Gegner der Unabhängigkeit haben es schwer

Natürlich gibt es auch in Arenys de Munt diejenigen, die nichts von der Unabhängigkeit wissen wollen. Doch das ist nicht leicht, wie die sozialistische Gemeinderätin Angels Castillo findet. Die 55-jährige Beamtin lebt seit mehr als 40 Jahren in Katalonien, sie versteht sich als Katalanin, ihr Mann ist von hier, ihre Kinder sind hier geboren. „Mit ihnen habe ich Katalonien das Beste gegeben, was ich habe“, sagt sie.
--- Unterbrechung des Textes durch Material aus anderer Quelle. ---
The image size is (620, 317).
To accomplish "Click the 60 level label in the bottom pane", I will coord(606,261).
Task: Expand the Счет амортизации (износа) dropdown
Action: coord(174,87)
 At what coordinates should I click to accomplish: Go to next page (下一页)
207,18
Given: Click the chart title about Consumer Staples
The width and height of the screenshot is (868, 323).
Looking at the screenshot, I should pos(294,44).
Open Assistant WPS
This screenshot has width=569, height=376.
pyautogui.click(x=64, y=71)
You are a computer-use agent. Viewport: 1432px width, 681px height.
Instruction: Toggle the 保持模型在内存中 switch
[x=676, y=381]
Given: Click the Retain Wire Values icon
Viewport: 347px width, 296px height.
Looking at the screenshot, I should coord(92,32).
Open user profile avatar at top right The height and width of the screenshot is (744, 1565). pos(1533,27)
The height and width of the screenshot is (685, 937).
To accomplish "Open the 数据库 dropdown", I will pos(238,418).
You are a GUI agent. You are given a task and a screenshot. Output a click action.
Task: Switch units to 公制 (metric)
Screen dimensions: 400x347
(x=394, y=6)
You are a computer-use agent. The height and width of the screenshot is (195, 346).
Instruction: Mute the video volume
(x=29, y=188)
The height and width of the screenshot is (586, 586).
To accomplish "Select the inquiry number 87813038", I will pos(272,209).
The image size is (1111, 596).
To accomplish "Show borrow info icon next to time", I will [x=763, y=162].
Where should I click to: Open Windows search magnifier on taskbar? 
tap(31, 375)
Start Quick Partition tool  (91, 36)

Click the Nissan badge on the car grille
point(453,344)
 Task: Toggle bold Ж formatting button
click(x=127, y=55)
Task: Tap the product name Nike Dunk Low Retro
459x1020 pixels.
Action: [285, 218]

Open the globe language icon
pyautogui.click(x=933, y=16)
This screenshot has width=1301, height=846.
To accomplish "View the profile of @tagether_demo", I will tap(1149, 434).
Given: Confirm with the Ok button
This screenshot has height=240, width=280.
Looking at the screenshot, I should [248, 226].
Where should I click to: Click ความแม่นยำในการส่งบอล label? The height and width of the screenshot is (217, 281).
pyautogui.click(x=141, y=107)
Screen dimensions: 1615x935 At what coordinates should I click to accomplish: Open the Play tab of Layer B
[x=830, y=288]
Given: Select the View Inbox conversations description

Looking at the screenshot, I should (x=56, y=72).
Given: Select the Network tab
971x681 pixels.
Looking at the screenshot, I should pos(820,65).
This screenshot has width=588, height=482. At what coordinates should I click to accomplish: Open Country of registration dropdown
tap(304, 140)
Es sei nicht leicht, in einem Dorf wie Arenys de Munt Politik zu machen, sagt Castillo dann. „Meine Wähler und Wählerinnen trauen sich nicht, offen aufzutreten“, sagt sie. Vor allem wer ein Geschäft hat oder sonst im öffentlichen Leben steht, würde sich mit seiner Meinung zurückhalten. Die Stimmung im Dorf radikalisiere sich seit der Abstimmung 2009. „Es ist doch nicht normal, dass selbst beim Festumzug Reden über die Unabhängigkeit gehalten werden“, beschwert sie sich über die Politik von Bürgermeister Ximenis. Nach einer kurzen Pause wird sie dann wütend. „Wie können die sich anmaßen, so etwas wie Zeugnisse der guten Katalanität auszustellen?“

Angels Castillo kann die Ablehnung, die selbst ihren Kindern in der Schule entgegenschlägt, nicht verstehen. Denn ihre Partei tritt – obwohl sie nicht für die Unabhängigkeit ist – für das Recht der Katalanen auf ein Referendum ein und legt sich mit der spanischen PSOE an, die ebenso wie die regierende PP darauf verweisen, dass das laut Verfassung nicht legal sei. „Wer sagt denn, dass die Mehrheit für die Loslösung von Spanien stimmen wird. Selbst hier haben doch nur 40 Prozent teilgenommen“, erklärt sie.